→ Work instructions:
Can you write out again, in full, the rows from the one containing "Viewport: 640px width, 433px" through the one containing "will [40, 288].", shifting every click coordinate in the answers by -88 and leaving everything else unchanged?

→ Data excerpts:
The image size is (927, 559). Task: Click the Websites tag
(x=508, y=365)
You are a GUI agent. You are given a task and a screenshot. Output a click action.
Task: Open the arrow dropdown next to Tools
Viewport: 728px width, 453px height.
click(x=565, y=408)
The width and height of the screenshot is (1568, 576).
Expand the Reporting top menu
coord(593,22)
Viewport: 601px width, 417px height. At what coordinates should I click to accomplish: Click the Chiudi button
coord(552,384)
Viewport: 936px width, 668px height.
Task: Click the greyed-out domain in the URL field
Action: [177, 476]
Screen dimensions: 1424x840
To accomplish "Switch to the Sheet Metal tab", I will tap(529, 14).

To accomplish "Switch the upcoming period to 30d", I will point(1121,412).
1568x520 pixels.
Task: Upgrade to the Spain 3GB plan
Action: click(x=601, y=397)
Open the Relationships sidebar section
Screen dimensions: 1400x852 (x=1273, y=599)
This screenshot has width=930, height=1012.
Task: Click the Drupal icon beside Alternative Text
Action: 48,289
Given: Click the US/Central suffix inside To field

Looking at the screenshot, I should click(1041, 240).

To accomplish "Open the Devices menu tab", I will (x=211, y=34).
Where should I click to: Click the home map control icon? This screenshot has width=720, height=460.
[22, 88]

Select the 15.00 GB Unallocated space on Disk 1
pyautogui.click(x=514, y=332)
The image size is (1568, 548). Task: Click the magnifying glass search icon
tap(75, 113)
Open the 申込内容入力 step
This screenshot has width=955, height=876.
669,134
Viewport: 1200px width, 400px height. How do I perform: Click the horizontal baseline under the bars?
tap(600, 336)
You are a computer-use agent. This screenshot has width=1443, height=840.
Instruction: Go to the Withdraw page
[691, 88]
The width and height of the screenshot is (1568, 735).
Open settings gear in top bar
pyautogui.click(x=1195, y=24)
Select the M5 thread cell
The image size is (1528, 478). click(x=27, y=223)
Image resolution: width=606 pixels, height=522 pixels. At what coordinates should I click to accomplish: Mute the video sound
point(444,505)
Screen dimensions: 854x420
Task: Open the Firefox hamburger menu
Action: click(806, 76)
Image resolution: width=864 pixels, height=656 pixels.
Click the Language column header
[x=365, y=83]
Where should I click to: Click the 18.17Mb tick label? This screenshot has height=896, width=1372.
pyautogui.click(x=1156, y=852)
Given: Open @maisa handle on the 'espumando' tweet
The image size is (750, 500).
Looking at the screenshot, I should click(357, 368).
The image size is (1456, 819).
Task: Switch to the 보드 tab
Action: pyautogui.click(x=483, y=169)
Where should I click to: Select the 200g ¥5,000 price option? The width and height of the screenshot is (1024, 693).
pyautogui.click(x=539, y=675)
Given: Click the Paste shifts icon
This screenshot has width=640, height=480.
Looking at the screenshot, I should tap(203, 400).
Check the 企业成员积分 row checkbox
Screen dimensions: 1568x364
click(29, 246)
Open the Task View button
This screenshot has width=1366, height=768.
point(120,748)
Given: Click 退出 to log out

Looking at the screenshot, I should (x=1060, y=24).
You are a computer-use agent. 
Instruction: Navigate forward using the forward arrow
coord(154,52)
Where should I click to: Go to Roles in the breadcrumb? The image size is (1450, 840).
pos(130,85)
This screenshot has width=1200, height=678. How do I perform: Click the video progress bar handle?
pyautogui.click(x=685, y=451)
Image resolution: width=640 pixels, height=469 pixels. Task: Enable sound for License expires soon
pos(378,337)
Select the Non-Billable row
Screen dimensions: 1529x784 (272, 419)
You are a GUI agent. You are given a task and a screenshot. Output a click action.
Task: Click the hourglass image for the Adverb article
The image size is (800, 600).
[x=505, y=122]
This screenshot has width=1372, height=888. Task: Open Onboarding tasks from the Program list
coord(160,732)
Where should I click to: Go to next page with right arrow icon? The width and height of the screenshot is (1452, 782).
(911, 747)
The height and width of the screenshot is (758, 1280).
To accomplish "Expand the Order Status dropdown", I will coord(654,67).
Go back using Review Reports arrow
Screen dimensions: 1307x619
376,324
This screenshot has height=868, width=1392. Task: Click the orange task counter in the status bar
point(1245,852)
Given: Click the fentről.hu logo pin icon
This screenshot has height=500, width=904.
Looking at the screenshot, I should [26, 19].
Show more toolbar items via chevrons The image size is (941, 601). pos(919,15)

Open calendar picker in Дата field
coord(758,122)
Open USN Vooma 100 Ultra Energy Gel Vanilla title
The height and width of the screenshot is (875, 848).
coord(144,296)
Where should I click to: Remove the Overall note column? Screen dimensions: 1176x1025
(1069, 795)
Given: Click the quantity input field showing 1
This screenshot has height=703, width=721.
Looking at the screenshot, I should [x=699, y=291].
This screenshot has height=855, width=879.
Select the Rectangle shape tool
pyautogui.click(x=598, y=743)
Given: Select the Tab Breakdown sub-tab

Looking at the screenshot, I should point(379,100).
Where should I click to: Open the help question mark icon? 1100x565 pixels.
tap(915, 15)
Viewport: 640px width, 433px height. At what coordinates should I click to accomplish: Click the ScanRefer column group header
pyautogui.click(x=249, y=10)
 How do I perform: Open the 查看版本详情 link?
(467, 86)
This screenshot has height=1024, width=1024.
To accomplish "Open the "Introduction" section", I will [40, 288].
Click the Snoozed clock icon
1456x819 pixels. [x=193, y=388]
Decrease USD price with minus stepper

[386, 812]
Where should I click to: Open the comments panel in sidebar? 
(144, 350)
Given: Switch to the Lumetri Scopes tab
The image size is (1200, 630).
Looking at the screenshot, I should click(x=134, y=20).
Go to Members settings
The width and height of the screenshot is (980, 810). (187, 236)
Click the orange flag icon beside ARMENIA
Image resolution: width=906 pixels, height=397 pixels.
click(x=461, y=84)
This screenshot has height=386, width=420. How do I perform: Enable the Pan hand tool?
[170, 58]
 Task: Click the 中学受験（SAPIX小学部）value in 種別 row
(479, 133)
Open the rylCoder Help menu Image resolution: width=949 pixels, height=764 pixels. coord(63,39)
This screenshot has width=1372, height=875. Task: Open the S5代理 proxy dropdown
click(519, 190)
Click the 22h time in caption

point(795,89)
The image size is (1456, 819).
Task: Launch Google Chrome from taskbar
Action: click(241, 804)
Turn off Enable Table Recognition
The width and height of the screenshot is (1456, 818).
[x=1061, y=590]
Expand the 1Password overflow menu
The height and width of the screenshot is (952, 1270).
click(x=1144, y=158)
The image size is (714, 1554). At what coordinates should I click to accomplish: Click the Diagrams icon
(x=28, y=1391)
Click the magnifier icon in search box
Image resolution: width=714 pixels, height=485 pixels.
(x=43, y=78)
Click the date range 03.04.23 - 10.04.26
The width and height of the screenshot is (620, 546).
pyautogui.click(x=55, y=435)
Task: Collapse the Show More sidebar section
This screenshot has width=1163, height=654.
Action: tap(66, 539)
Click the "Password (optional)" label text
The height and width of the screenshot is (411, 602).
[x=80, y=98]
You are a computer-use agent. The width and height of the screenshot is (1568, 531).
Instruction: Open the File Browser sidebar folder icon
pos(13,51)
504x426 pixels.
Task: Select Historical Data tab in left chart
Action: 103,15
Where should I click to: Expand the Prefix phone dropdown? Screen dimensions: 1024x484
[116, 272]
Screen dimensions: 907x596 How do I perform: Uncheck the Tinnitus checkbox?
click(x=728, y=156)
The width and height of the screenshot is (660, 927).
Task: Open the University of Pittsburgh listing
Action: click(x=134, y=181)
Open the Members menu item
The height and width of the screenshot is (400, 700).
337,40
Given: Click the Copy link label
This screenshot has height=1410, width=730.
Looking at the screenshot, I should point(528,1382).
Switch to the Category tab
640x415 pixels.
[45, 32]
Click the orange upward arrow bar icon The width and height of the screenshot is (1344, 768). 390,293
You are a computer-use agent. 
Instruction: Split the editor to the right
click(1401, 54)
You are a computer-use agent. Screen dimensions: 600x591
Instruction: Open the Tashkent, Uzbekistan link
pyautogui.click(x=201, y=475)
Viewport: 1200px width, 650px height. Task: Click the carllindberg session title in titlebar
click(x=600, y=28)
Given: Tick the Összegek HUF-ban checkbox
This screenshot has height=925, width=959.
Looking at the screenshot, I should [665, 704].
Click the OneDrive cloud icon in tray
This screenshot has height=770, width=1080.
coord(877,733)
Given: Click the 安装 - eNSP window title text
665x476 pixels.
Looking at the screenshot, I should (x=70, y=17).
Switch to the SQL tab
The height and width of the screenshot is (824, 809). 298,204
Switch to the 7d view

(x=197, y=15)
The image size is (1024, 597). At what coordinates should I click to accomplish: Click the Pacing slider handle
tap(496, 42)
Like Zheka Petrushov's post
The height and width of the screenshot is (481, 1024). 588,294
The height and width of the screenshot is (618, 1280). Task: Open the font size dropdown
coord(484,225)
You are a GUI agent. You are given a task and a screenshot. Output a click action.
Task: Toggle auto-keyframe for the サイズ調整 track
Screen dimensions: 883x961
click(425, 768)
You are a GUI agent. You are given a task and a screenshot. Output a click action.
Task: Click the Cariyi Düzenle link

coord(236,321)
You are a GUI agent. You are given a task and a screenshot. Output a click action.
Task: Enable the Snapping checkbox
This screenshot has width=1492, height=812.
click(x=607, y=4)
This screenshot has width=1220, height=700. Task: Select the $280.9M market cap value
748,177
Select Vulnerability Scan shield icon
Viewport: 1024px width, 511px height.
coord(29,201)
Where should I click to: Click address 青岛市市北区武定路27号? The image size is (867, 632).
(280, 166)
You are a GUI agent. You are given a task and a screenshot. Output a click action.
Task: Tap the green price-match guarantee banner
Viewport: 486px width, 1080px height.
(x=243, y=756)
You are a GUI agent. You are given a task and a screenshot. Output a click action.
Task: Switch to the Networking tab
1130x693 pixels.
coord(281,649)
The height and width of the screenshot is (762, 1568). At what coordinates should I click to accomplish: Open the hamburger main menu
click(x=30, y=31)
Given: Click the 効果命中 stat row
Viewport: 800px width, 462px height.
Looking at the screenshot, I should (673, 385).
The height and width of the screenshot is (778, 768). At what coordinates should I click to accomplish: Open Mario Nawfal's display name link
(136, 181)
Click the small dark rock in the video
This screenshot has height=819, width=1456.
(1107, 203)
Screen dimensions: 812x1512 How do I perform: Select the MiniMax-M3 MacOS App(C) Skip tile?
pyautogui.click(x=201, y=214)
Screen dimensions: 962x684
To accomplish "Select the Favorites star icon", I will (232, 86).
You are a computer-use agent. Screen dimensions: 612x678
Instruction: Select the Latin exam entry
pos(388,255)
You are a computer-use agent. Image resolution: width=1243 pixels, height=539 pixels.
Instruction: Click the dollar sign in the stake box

→ The reply:
Viewport: 640px width, 433px height. At what coordinates should I click to accomplish: Click the ScanRefer column group header
pyautogui.click(x=161, y=-78)
 How do I perform: Open the 查看版本详情 link?
(379, -2)
This screenshot has height=1024, width=1024.
To accomplish "Open the "Introduction" section", I will [-48, 200].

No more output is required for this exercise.